そのくせ大映は映画会社としてのカラーがはっきりしなかった。松竹なら家庭劇、東宝はサラリーマン劇のように特徴が一言で言えるが、もともと国策で人為的に生まれた大映にはそれがなかったのだ。強いて言えば旧日活を継承した時代劇の会社ということになる。だが その一方で芸術志向も強いため、後発の東映がより大衆娯楽的な時代劇を売り物にするようになると大映の旗色は悪くなる。永田は嘆いて「大衆は大映のカステラより東映の饅頭を好む」と警句を吐いたものだ。社長は派手好きで下品なのに不思議と映画は地味に上品で真面目なのだ。
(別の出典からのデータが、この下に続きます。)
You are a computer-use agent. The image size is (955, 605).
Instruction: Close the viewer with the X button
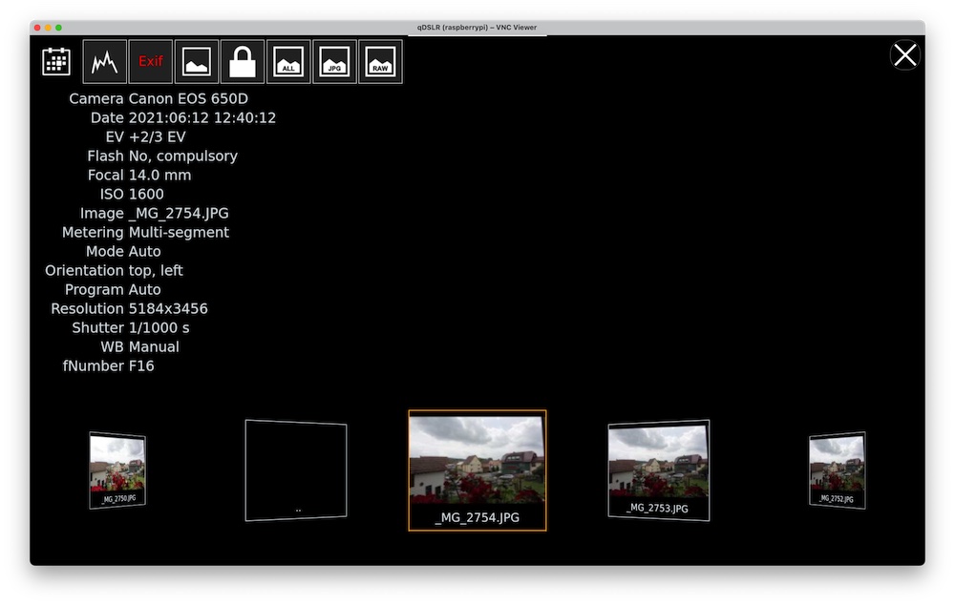pyautogui.click(x=904, y=54)
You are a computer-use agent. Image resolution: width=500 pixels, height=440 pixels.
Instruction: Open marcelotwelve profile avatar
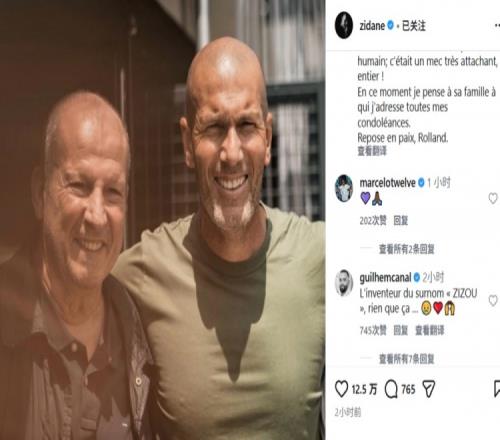point(344,188)
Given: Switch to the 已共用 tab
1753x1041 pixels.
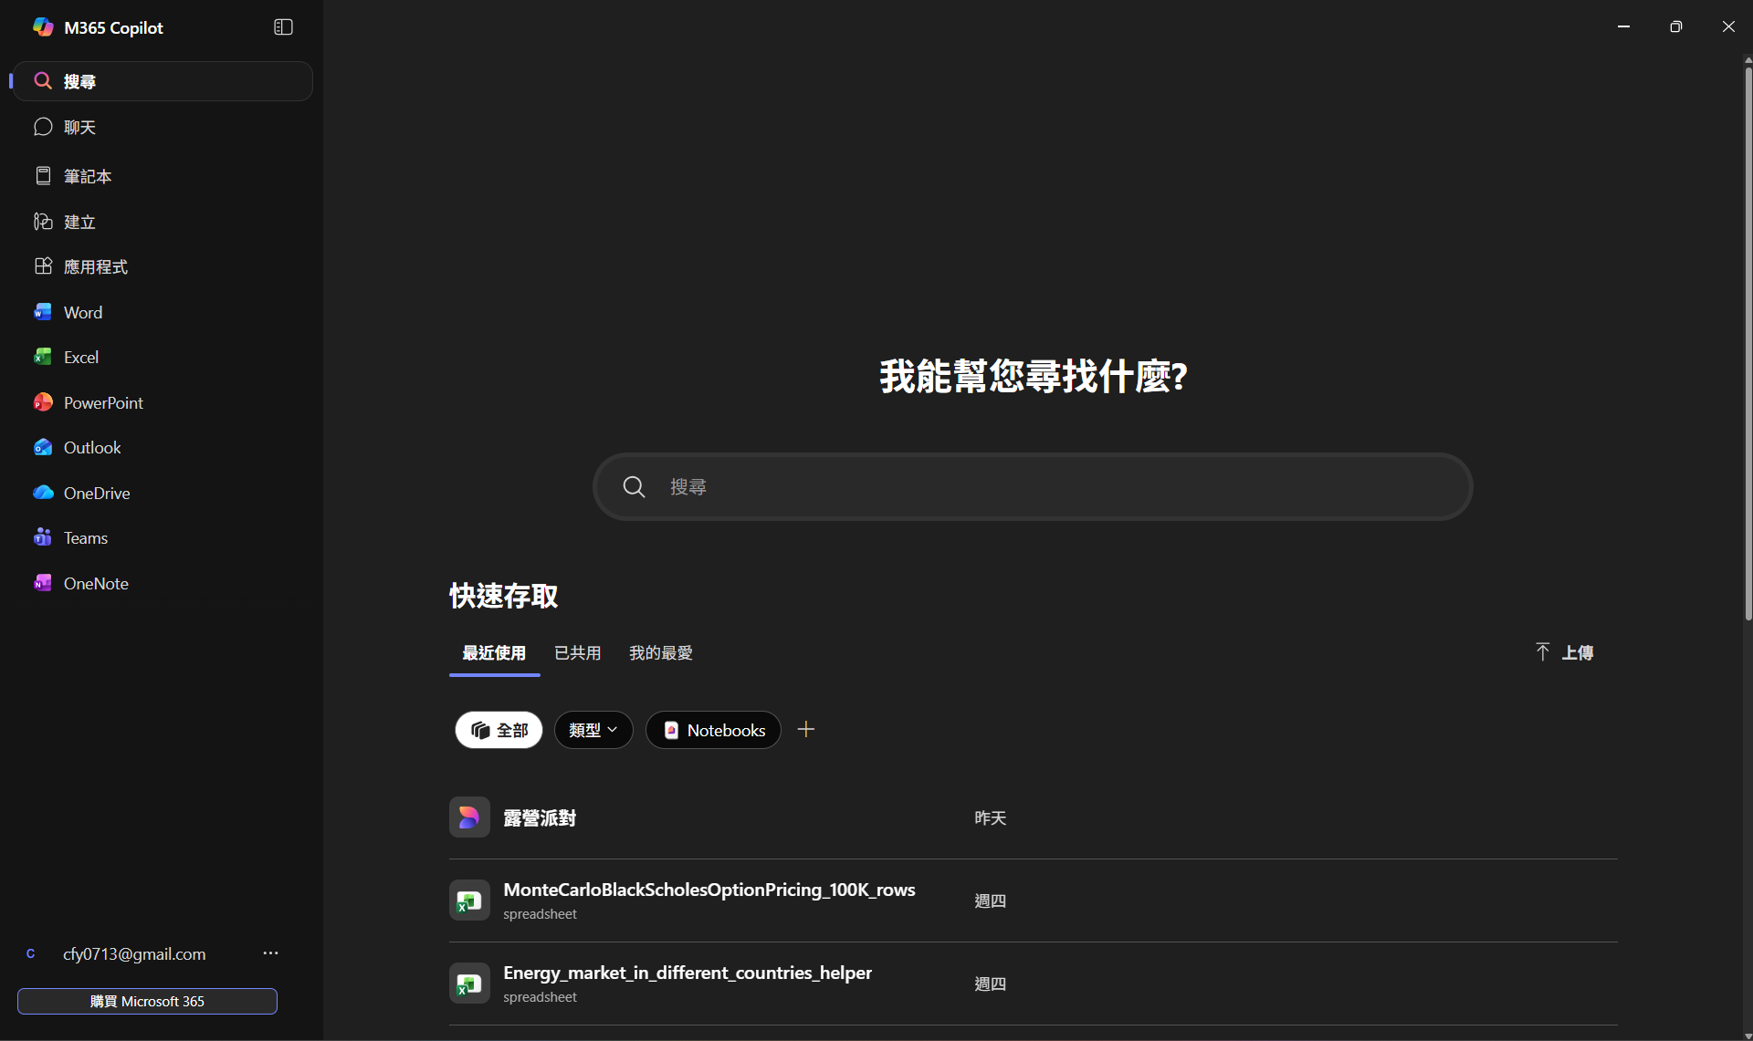Looking at the screenshot, I should tap(577, 653).
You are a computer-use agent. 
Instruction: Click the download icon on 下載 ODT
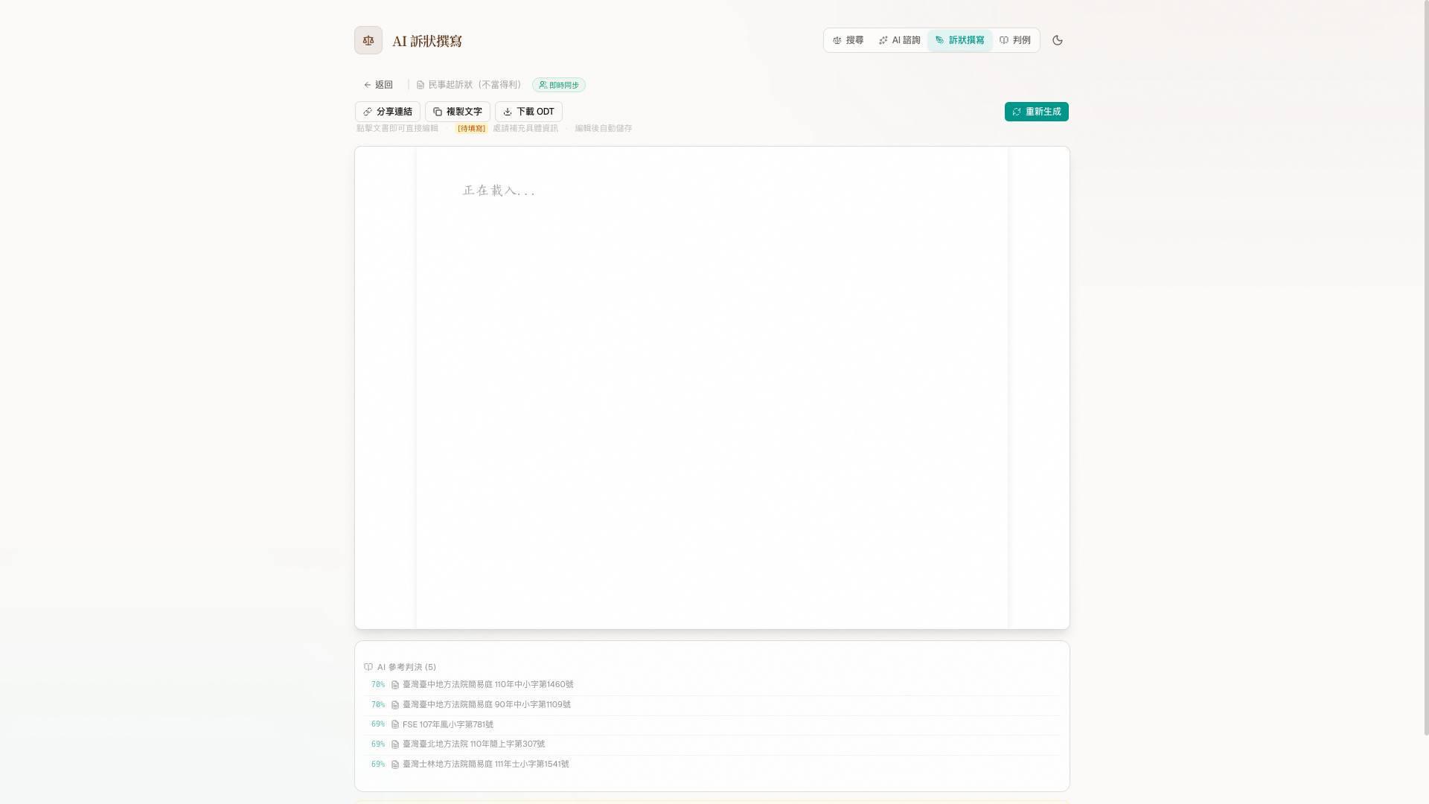(x=507, y=112)
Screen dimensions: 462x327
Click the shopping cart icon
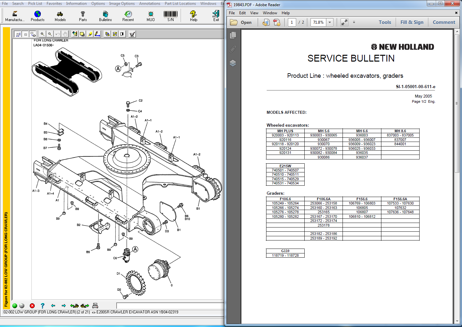132,34
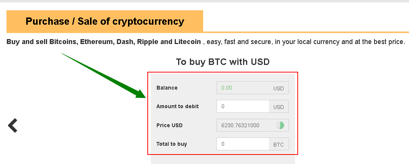Click the price refresh timer pie icon
The height and width of the screenshot is (164, 409).
click(x=280, y=125)
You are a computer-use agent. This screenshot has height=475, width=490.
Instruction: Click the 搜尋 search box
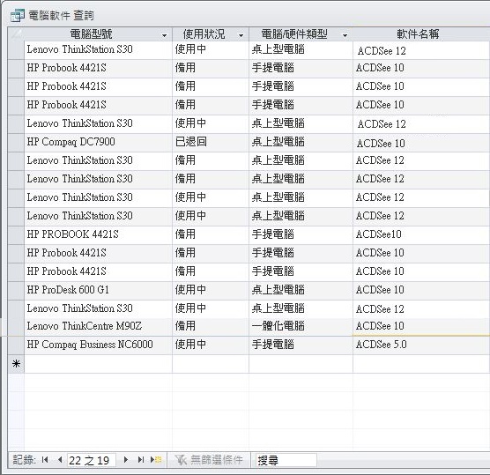click(x=286, y=460)
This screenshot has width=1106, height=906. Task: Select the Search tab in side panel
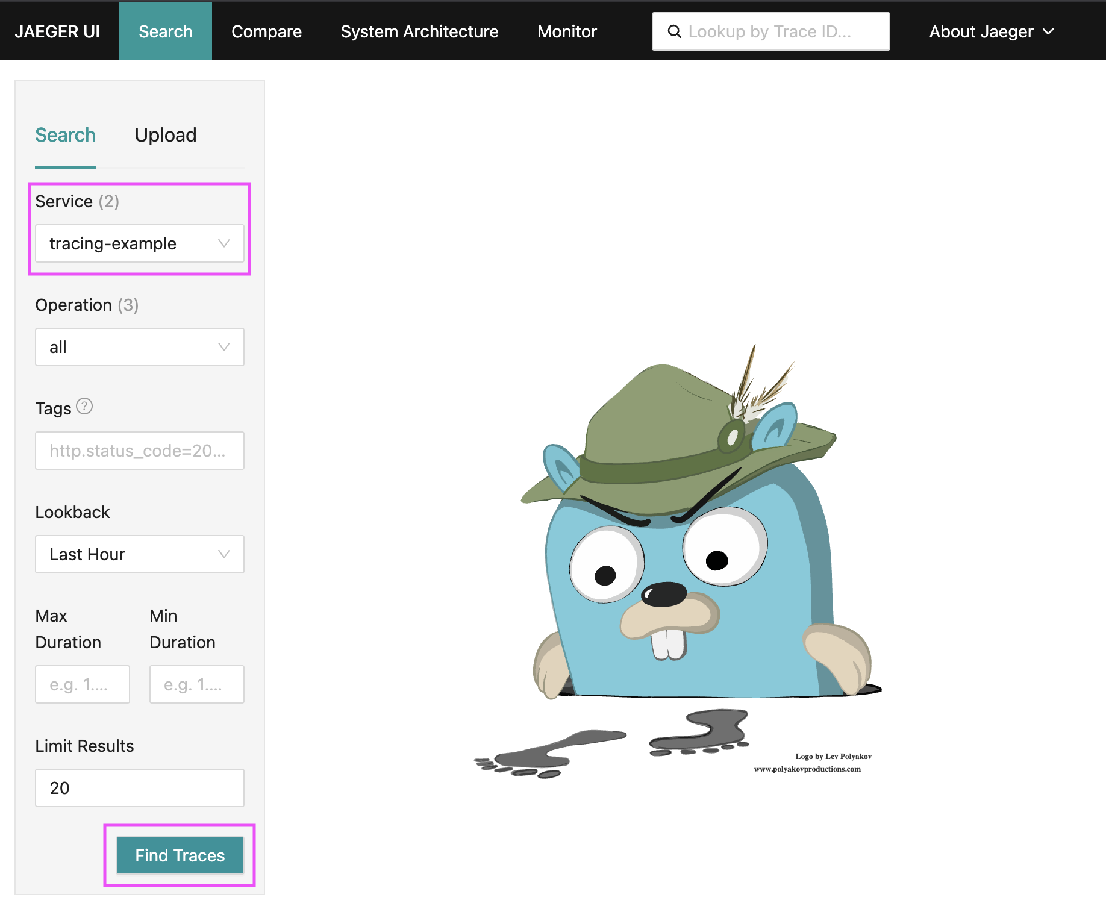coord(65,135)
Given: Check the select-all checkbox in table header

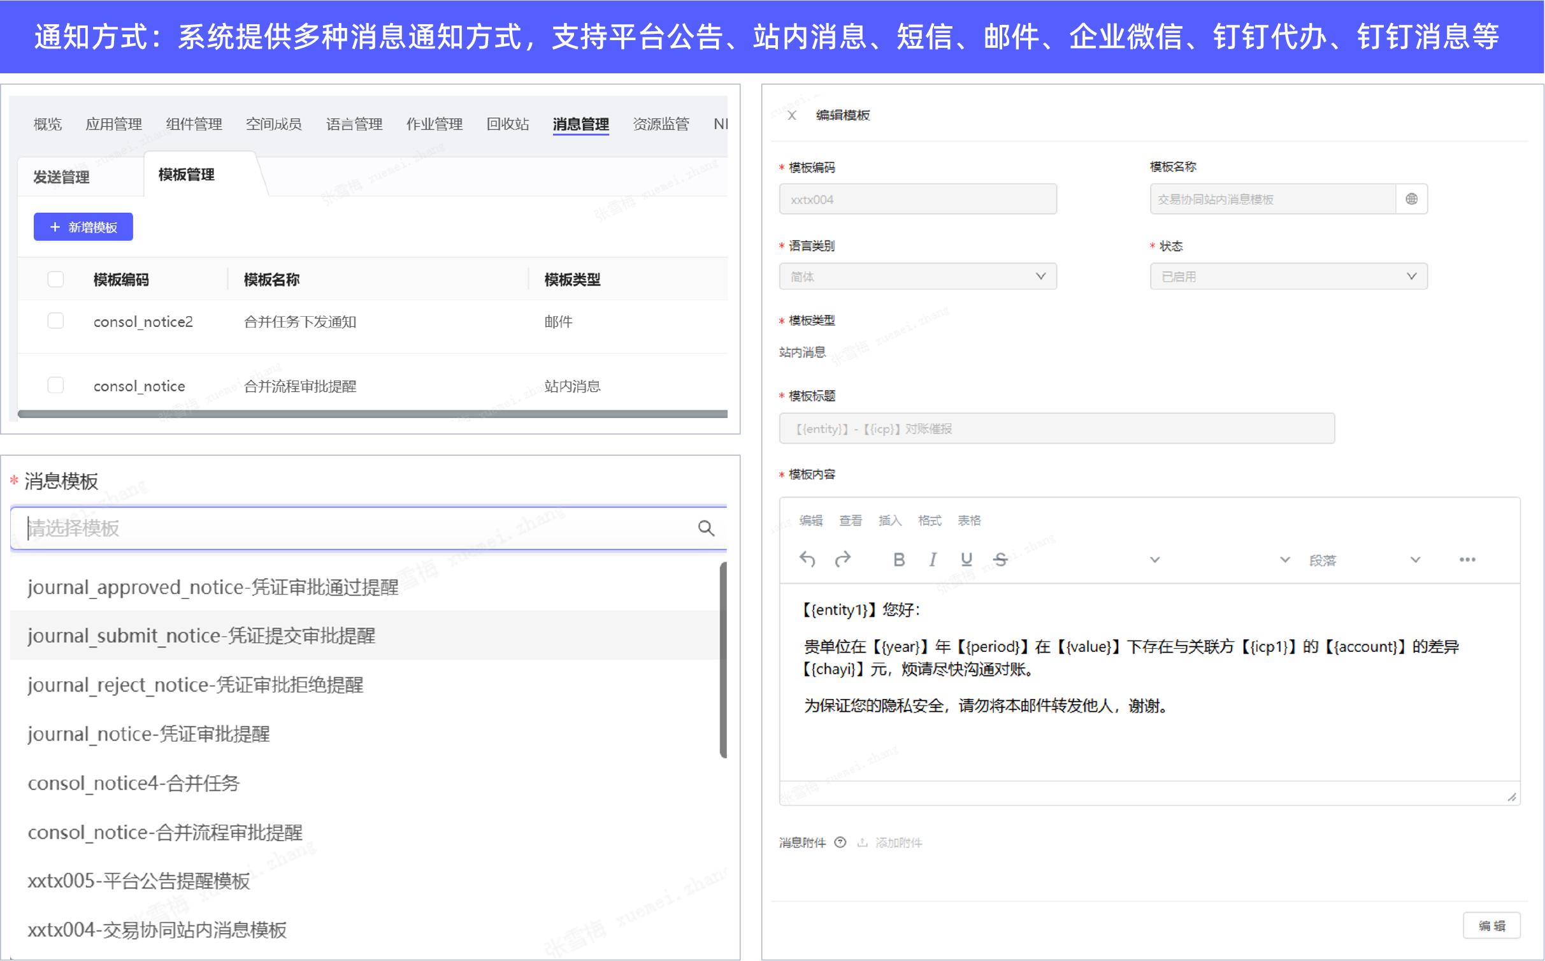Looking at the screenshot, I should click(56, 279).
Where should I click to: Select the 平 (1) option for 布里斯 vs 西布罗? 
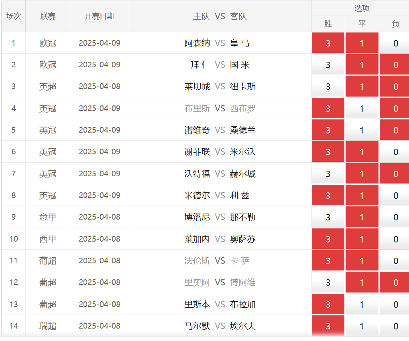coord(362,108)
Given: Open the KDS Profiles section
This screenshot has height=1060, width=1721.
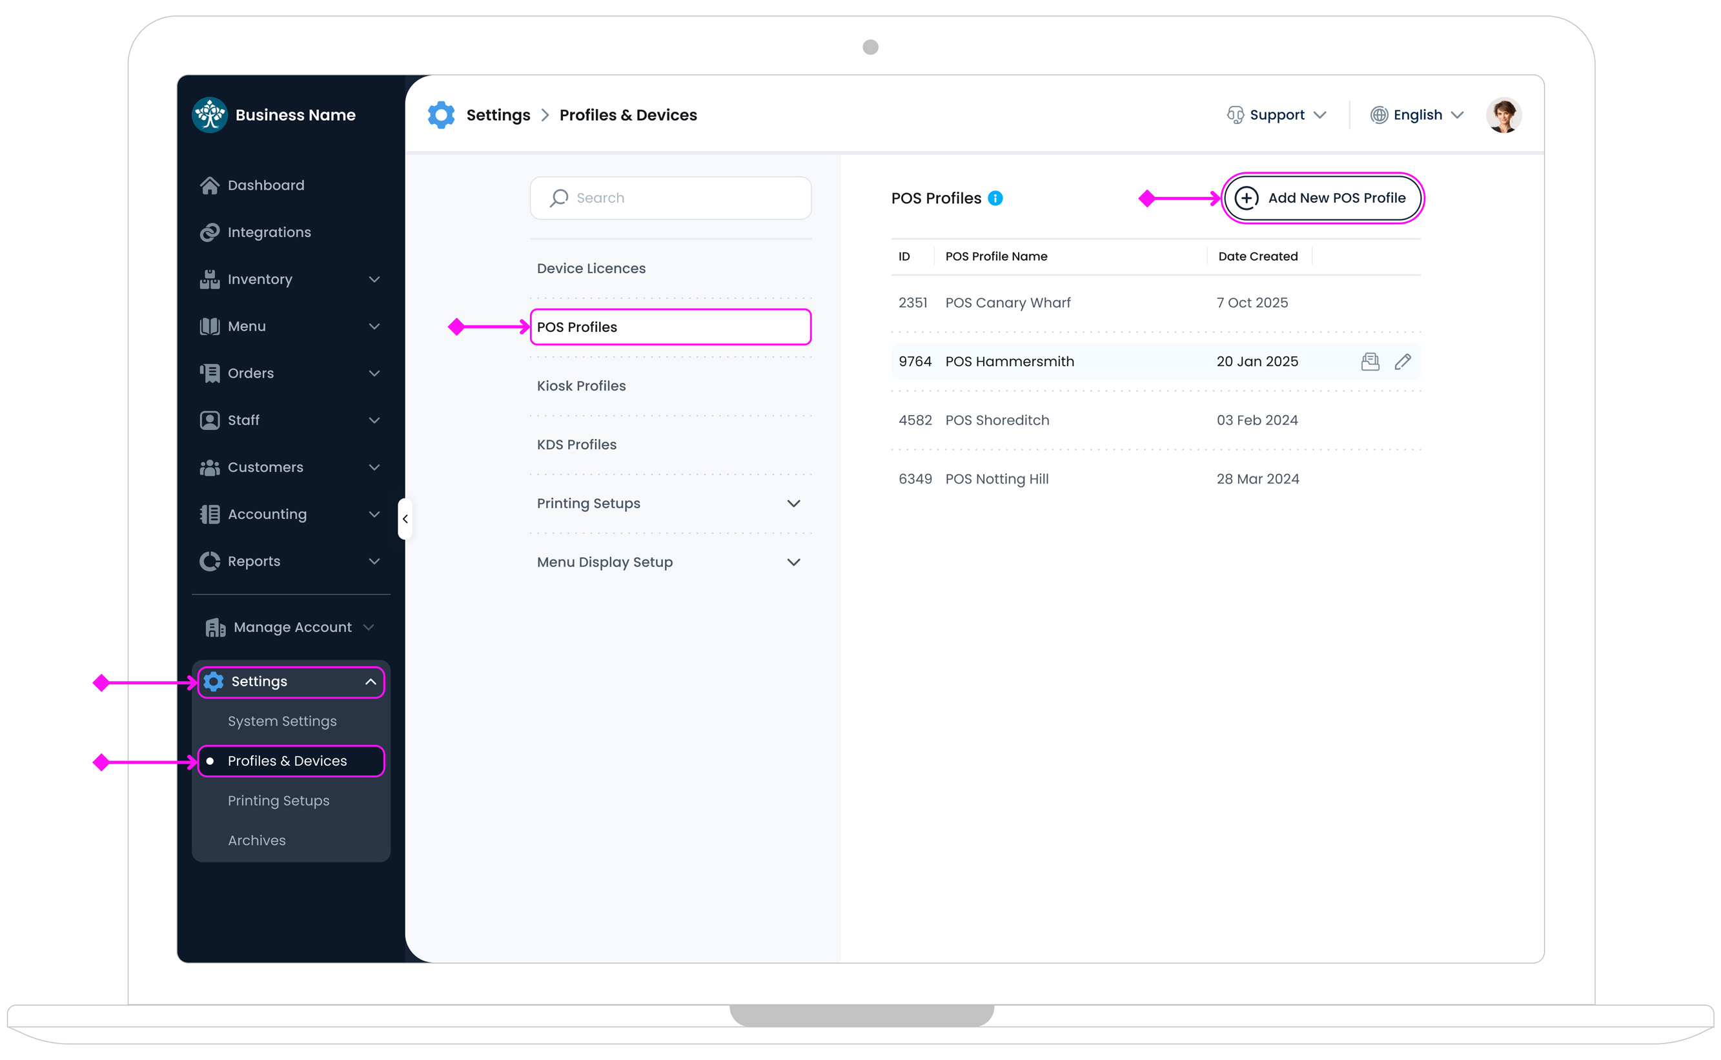Looking at the screenshot, I should (x=576, y=444).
それが末期に他社との差となって出た。
1960年代、日本映画界はどこも苦しかったが、東映はやくざ映画で乗り切り、松竹と東宝は喜劇映画で凌いだ。 だが大映にはどちらもできなかった。東映の真似をしてやくざ映画を作ったが、上品な大映には東映ほど迫力がない。しかも大映には喜劇が作れない。 大映は時代劇あり文芸物あり現代劇のサスペンス物あり、そして特撮もありとジャンルの広い会社だったのに、何故か喜劇だけは全くダメ。 いい例がクレイジーキャッツの使い方だ。クレイジー映画を最初に作ったのは大映だったが、クレイジーは添え物に過ぎず、ヒット曲を素材に使っただけの歌謡映画に過ぎなかったため失敗。やがて東宝に転じたクレイジーは東宝のドル箱になった。東宝には他にも社長シリーズや駅前シリーズがあり、松竹にも旅行シリーズやドリフの全員集合シリーズあり、そして最大のドル箱「男はつらいよ」シリーズに至るが、大映は最後まで一本のヒット作も作れなった。